-------- STORED RECORDS

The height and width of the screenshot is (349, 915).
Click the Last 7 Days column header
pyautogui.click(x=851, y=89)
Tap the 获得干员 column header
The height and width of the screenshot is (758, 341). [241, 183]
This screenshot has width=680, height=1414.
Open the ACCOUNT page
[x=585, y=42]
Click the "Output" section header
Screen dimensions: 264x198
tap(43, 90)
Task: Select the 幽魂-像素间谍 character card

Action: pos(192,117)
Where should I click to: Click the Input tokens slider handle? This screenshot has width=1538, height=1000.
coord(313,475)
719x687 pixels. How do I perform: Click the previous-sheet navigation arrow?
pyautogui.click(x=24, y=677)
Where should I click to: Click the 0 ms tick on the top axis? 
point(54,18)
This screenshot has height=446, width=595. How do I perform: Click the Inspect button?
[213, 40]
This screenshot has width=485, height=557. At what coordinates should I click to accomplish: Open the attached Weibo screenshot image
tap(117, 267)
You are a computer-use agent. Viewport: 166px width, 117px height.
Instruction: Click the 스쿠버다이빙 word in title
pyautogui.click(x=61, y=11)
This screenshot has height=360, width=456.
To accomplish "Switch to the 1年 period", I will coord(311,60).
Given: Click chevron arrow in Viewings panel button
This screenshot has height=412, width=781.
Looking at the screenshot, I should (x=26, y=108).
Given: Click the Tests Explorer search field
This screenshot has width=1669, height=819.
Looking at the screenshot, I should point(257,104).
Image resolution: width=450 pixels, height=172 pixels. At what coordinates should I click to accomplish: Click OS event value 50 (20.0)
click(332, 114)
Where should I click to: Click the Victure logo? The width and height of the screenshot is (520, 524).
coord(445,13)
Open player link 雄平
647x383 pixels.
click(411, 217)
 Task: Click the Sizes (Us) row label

----------------

### DO THIS
Copy word for word every line of the listing from the one containing "Where should I click to: Click the Victure" through the final line of the listing, including both of them.

### EXERCISE RESULT
Where should I click to: Click the Victure logo? The width and height of the screenshot is (520, 524).
coord(445,13)
Open player link 雄平
647x383 pixels.
click(411, 217)
 Task: Click the Sizes (Us) row label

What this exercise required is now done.